PASSAGE SHOWN
────────────────────

Opinion
Case No. 15-cr-00109-BLF-1
01-28-2019
ORDER DENYING MOTION TO DISMISS THE INDICTMENT
[Re: ECF 27]
Before the Court is Defendant Luis Garcia-Gonzalez's motion to dismiss the indictment for illegal reentry after deportation in violation of 8 U.S.C. § 1326. Mot., ECF 27. Defendant contends that the immigration judge who issued his previous removal order did not have jurisdiction to issue such an order because the Notice to Appear for his removal proceedings was invalid. See generally Mot. For the following reasons, the Court holds that the immigration court had jurisdiction to issue the original removal order, and thus Defendant's motion to dismiss is DENIED.
On January 28, 2019, the same day this Court issued the present Order, the Ninth Circuit held in Karingithi v. Whitaker, No. 16-70885 (Jan. 28, 2019 9th Cir.) that an immigration court has jurisdiction under 8 C.F.R. § 1003.13-15 even when a notice to appear fails to state the time and place of the removal proceedings. This Order is fully consistent with that opinion.

────────────────────

DATA SECTION

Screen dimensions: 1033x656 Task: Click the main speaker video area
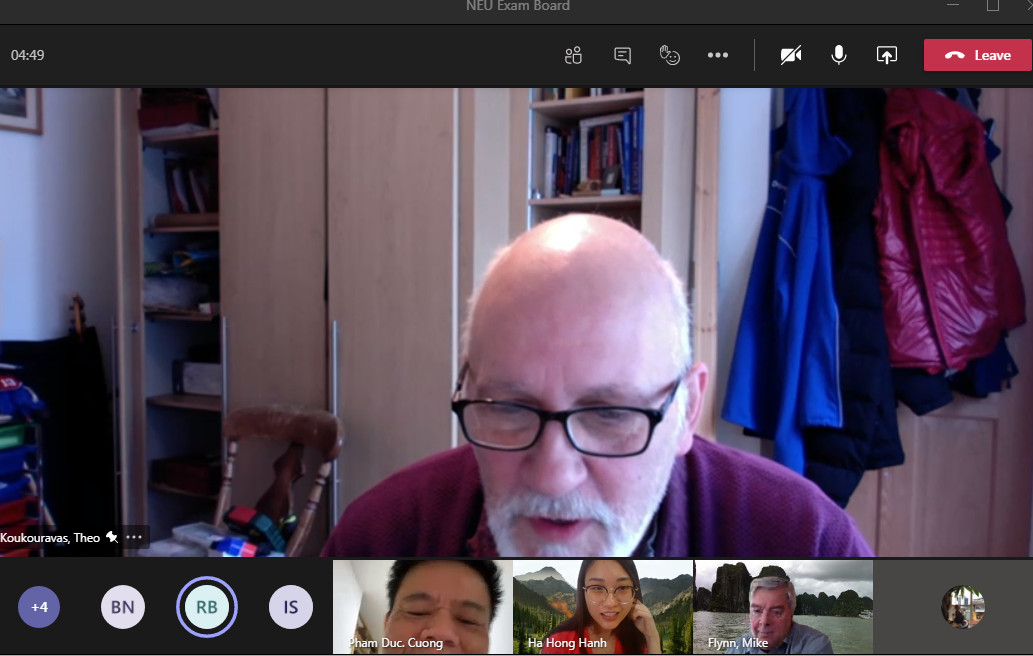pyautogui.click(x=516, y=320)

────────────────────

REQUIRED ACTIONS
• 1. From the court order, write out the passage starting at "On January 28, 2019, the" and ending at "with that opinion.".
• 2. Answer these questions using the court order:
(a) Which statute is the defendant charged with violating by illegal reentry after deportation?
(b) According to the defendant, what document for his removal proceedings was invalid?
(c) On what date did the Ninth Circuit decide Karingithi v. Whitaker?

EXPECTED ANSWERS
• 1.
On January 28, 2019, the same day this Court issued the present Order, the Ninth Circuit held in Karingithi v. Whitaker, No. 16-70885 (Jan. 28, 2019 9th Cir.) that an immigration court has jurisdiction under 8 C.F.R. § 1003.13-15 even when a notice to appear fails to state the time and place of the removal proceedings. This Order is fully consistent with that opinion.

• 2.
(a) 8 U.S.C. § 1326
(b) The Notice to Appear
(c) January 28, 2019